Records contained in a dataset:
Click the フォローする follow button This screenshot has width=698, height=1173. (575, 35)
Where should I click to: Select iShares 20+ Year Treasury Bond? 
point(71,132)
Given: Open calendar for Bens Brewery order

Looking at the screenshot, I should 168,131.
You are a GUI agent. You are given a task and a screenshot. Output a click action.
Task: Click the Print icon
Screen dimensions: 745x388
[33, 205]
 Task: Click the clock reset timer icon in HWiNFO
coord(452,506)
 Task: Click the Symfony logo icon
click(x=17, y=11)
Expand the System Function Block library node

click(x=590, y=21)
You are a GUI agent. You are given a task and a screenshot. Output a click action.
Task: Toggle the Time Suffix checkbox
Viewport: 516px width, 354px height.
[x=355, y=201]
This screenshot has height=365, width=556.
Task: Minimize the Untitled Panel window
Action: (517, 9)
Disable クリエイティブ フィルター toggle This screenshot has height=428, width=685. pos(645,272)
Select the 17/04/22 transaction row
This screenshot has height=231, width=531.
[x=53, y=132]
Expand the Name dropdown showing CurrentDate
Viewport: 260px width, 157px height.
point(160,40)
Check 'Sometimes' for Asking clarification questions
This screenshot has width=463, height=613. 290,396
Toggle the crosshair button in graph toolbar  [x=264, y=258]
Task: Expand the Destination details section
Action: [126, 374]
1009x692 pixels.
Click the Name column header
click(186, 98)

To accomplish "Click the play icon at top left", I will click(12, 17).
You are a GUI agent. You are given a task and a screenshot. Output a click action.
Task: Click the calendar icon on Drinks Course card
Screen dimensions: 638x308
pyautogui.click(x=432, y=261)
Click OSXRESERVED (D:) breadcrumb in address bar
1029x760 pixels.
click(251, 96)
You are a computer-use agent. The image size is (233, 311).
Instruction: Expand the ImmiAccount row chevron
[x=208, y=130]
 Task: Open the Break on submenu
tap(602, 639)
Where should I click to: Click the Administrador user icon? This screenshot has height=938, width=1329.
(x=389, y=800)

*Directions for this task*:
Set down only the lines above that fall between the line holding "Task: Click the clock" and the line holding "Task: Toggle the Time Suffix checkbox", inclusive, keeping each exact.

*Reply to the exercise*:
 Task: Click the clock reset timer icon in HWiNFO
coord(452,506)
 Task: Click the Symfony logo icon
click(x=17, y=11)
Expand the System Function Block library node

click(x=590, y=21)
You are a GUI agent. You are given a task and a screenshot. Output a click action.
Task: Toggle the Time Suffix checkbox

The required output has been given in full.